63. The method of claim 17, wherein said phenotype profile comprises a multigenic phenotype.

64. The method of claim 17, wherein the report includes an initial phenotype profile.

65. The method of claim 17, wherein the report comprises an updated phenotype profile.

66. The method of claim 17, wherein said report further comprises information about said phenotype of said phenotypic profile selected from one or more of the following: preventive countermeasures, health information, therapy, symptom recognition, early detection protocols, intervention protocols, and precise identification and subclassification of the phenotypes in the phenotype profile.

67. The method of claim 17, further comprising:

e) adding a new genomic profile of a new individual to the individual dataset;

f) applying the rule set to the genomic profile of the new individual; and

g) generating an initial report of the phenotype profile of the new individual.

68. The method of claim 17, comprising:

e) adding a new genomic profile of the individual;

f) applying the rule set to the new genomic profile of the individual; and

g) generating a new report of the phenotype profile of the individual.

69. A system for assessing genotype correlations of an individual, the system comprising:

a) means for storing a rule set comprising rules, each rule indicating a correlation between at least one genotype and at least one phenotype, wherein the genotype correlation is determined by comparing the genomic profile of the individual to a database of correlations of current human genotypes and phenotypes to determine a plurality of relative risk or odds ratios for a plurality of alleles, including risk alleles or non-risk alleles, of the individual for each phenotype of interest;

b) means for periodically updating said rule set with at least one new rule, wherein said at least one new rule indicates a correlation between genotypes and phenotypes not previously correlated with each other in said rule set;

c) means for generating a genomic profile of an individual, thereby obtaining a database comprising genomic profiles of a plurality of individuals;

d) means for applying the rule set to the genomic profile of an individual to determine a phenotypic profile of the individual; and

e) and means for generating a report for each individual.
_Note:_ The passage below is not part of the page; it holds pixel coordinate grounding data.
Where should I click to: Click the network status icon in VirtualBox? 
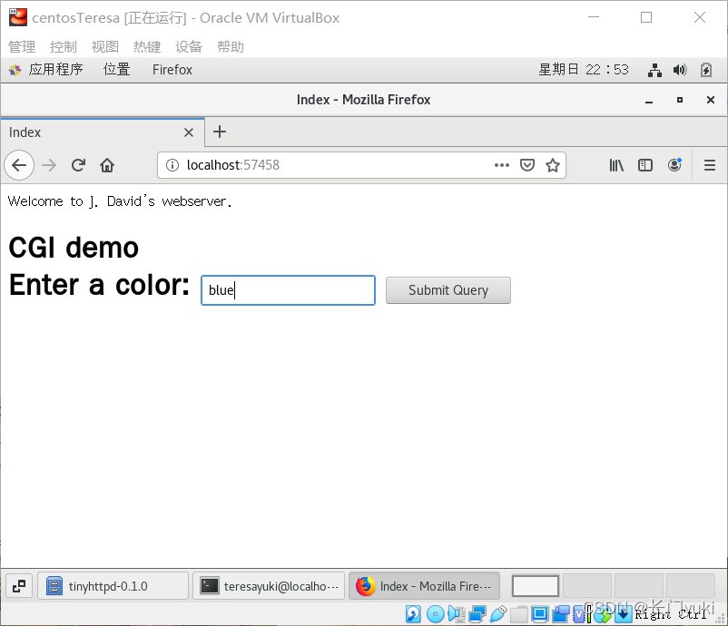point(478,614)
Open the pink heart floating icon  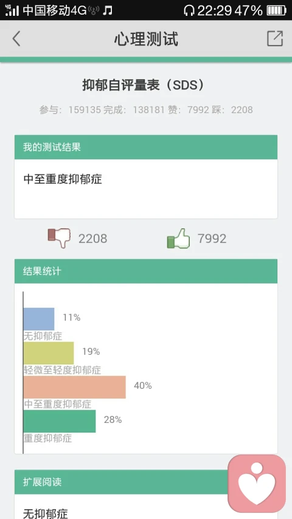[x=257, y=483]
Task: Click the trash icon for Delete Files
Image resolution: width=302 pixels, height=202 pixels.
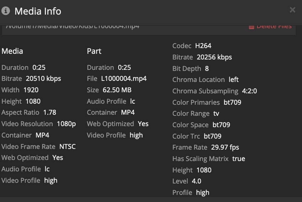Action: point(251,27)
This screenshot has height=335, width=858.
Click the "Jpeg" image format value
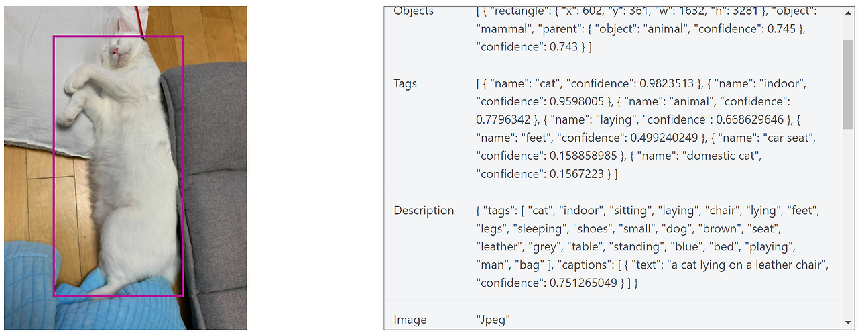(493, 320)
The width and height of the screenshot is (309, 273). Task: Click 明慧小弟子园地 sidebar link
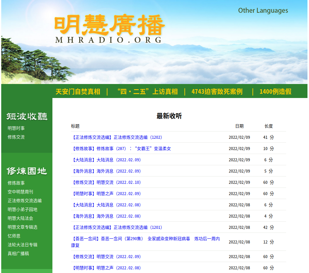click(x=23, y=210)

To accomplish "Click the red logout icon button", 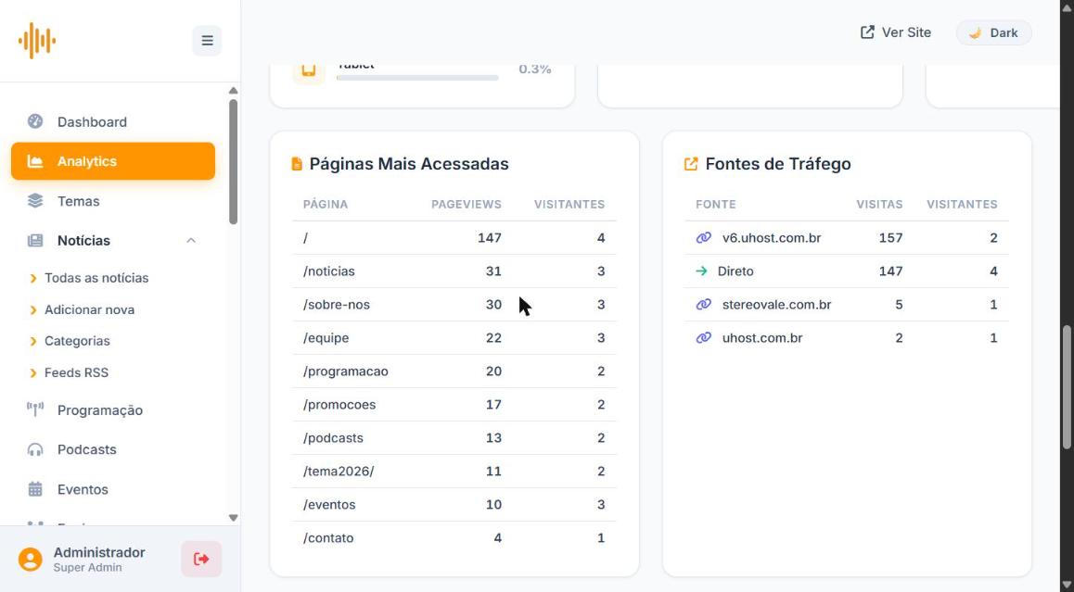I will [201, 560].
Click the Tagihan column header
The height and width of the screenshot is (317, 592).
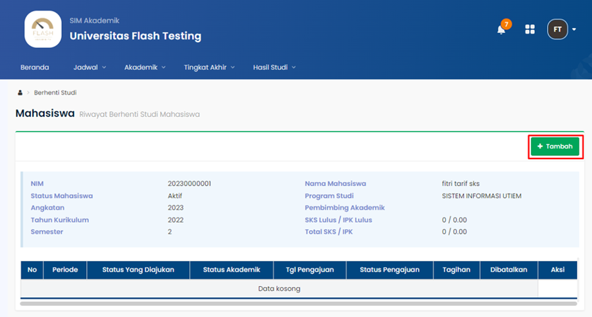click(x=456, y=270)
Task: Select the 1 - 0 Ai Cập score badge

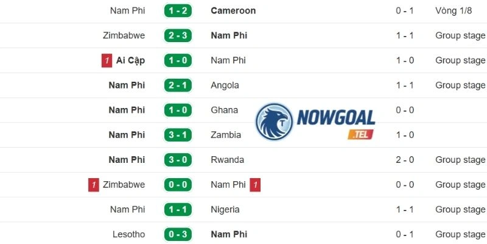Action: 178,60
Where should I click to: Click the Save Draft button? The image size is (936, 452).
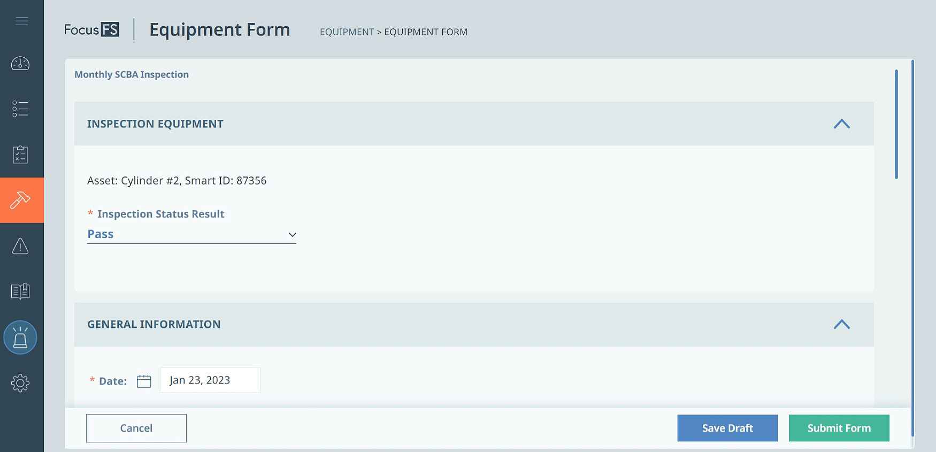pyautogui.click(x=727, y=428)
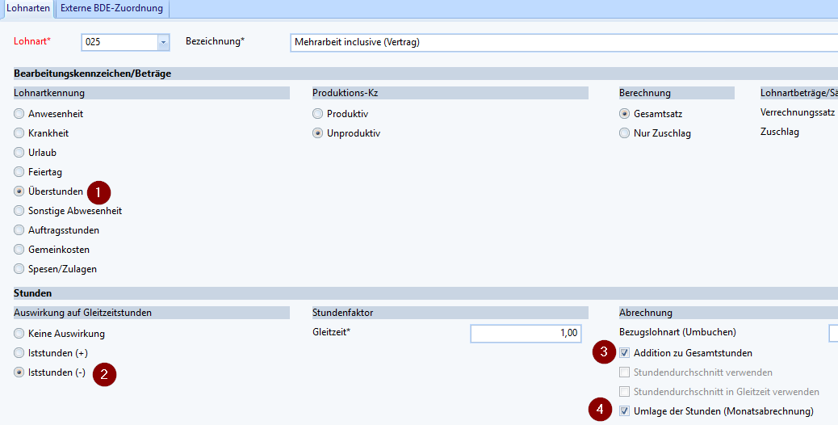This screenshot has width=838, height=425.
Task: Select Nur Zuschlag under Berechnung
Action: 625,133
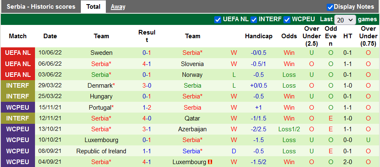Open the Sweden team link
The height and width of the screenshot is (167, 380).
(x=101, y=53)
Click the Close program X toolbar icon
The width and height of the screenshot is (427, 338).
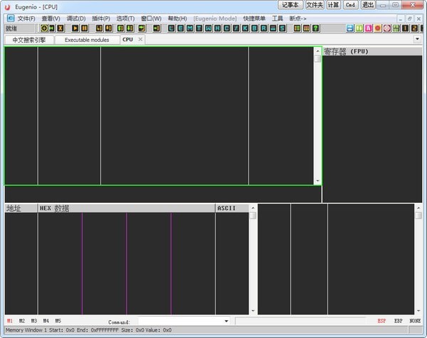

70. The system of claim 69, wherein the report is transmitted over a network.

71. The system of claim 69, wherein the report is provided in an encrypted manner.

72. The system of claim 69, wherein said report is provided in an unencrypted manner.

73. The system of claim 69, wherein said report is provided through an online portal.

74. The system of claim 69, wherein the report is provided via paper or email.

75. The system of claim 69, further comprising means for announcing to said individual a new or revised association.

76. The system of claim 69, further comprising code for advertising to said individual new or revised rules applicable to said genomic profile of said individual.

77. The system of claim 69, further comprising means for advertising to said individual new or revised prevention and health information regarding said phenotype of said phenotype profile of said individual.

78. A kit for performing the method of claim 1, the kit comprising:

a) at least one sample collection container;

b) instructions for obtaining a sample from an individual;

c) instructions for accessing a genomic profile of the individual obtained from the sample through an online portal;

d) instructions for accessing, via an online portal, a phenotype profile of the individual obtained from the sample; and

e) a package for delivering the sample collection container to the sample processing mechanism.